Алексей забился в темный задний угол, но при его-то росте?..

Малое время спустя из ворот, под охраной десятка солдат, вывели юношу лет пятнадцати, с темной повязкой на глазах. Возглавлял шествие сам комендант, при шпаге и с заткнутым за пояс пистолетом. Самолично открыв дверцу кареты, комендант отсалютовал шпагой и дал знак поводырям юноши. Те посадили его, не снимая повязки, и встали по сторонам дверцы. Комендант отступил несколько в сторону, не отрывая настороженного взгляда от кареты. Было ли, не было ли такое приказание в письме, но он жестом отдал приказ, чтоб кучеров отвели в сторону.

Слышать разговора комендант, конечно, не мог – карета была с толстой зимней обивкой. Да не сразу и заговорила Елизавета. Даже сквозь вуаль было видно, как горели ее глаза.

– Знаешь ли, кто ты? – наконец справилась она с внутренним волнением.

Юноша вздрогнул от ее ласкового голоса. И без того бледное лицо стало под цвет его вылезавших из рукавов рук.

– Знаю, но говорить ли, сударыня?

– Говори.

– А меня не будут за это бить?

– Не будут. Сказывай, коль знаешь.

Юноша, пугливо оглядываясь и все равно ничего не видя, поборол свою нерешительность.

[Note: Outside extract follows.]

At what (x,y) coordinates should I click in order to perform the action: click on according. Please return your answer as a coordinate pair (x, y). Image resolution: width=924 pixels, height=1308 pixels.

– Я не помню своего имени, но в детстве меня называли императором.

– А сейчас?

– Сейчас меня никак не называют.

– Даже по имени?

– У меня же нет имени.

– Но с каких пор ты помнишь свое детство?

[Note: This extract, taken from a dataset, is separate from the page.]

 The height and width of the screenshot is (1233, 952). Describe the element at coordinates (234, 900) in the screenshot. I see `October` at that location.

– Кажется, со дня рождения. Меня из большого дома на руках вынесла какая-то тетя… потом какой-то дядя… потом повезли в какую-то холодную, холодную страну… потом вот сюда, в эти каменные стены… Как они называются?

Мне не говорят. Со мной и разговаривает один только комендант. И то изредка, по большой моей просьбе. Я, кажется, уже не умею говорить. Я плохо говорю?

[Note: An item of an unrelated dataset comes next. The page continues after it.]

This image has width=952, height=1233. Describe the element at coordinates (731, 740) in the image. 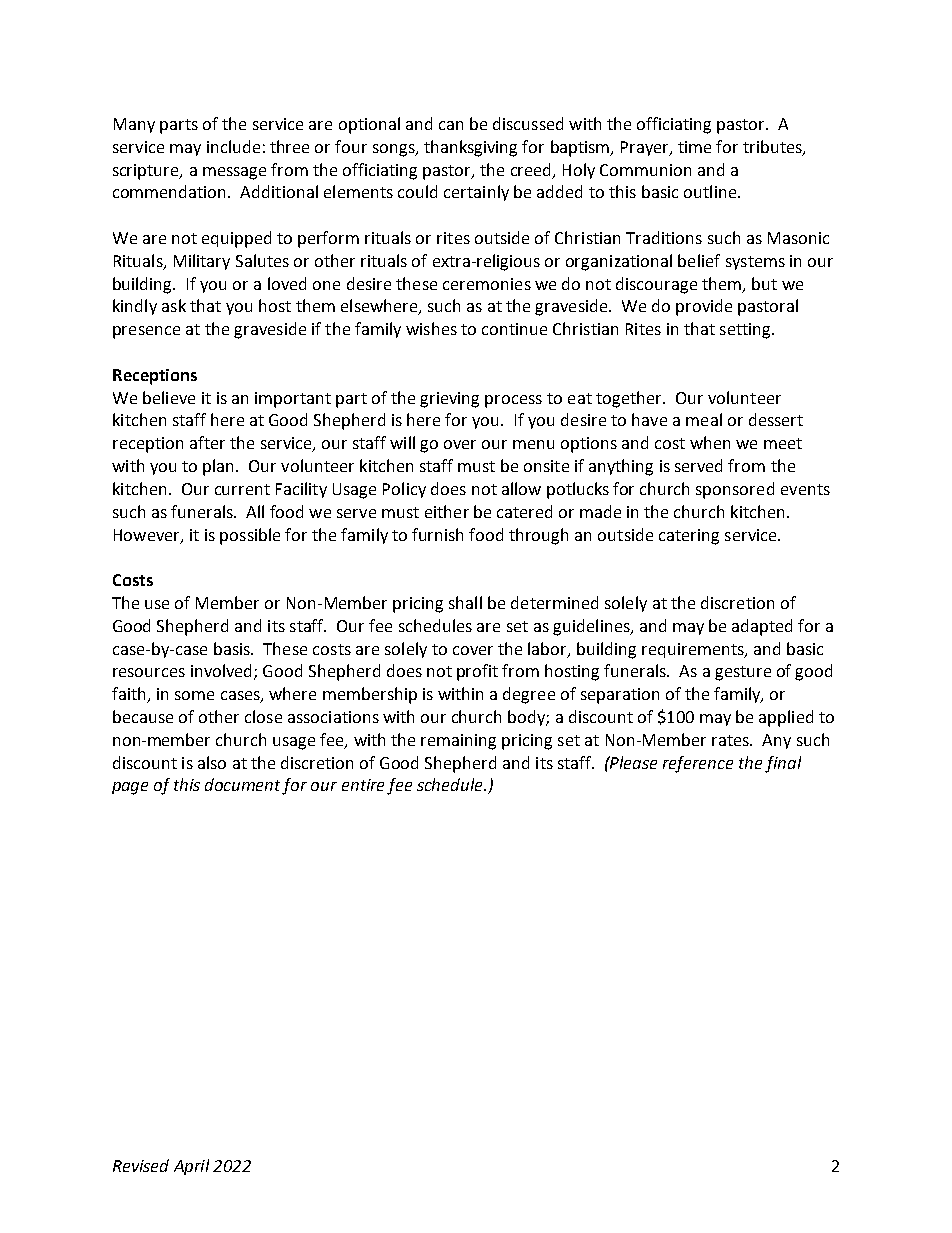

Елизавета долго не отвечала. Юноша и в самом деле говорил так, что его с трудом можно было понимать. Наконец сказала ободряюще:

– Ты прекрасно говоришь.

– Благодарю вас, сударыня… кажется, так обращаются к женщине? Когда-то возле меня были женщины… кажется, одна из них мать?.. Я ведь правильно выражаюсь?

– Правильно… сынок…

– Сынок?.. Но вы ведь не можете быть моей матерью? Я помню ее голос… да она плохо и говорила по-русски. Я у каких-то бабок в той холодной стране научился… Да будь мать жива – разве ее допустят сюда? Скажите: кто вы, добрая тетя?

– Ты же сам назвал: тетя. Зачем тебе больше знать?

– В самом деле, незачем. Но ради чего вы приехали сюда? Это же карета? Я в карете сижу?

– В карете, сынок.

– Опять – сынок?.. Так увезите же меня отсюда! Ради Бога! Бога я знаю, я умею читать, я читать не разучился, хотя мне дают только Библию. Я знаю ее наизусть. А других книг не могу выпросить. И жить так дальше не могу. Те-етя, не могу! Увезите меня хоть куда-нибудь!..

Алексей видел, что Елизавета плачет под вуалью. Это почувствовал, и не видя ее, взволнованный юноша.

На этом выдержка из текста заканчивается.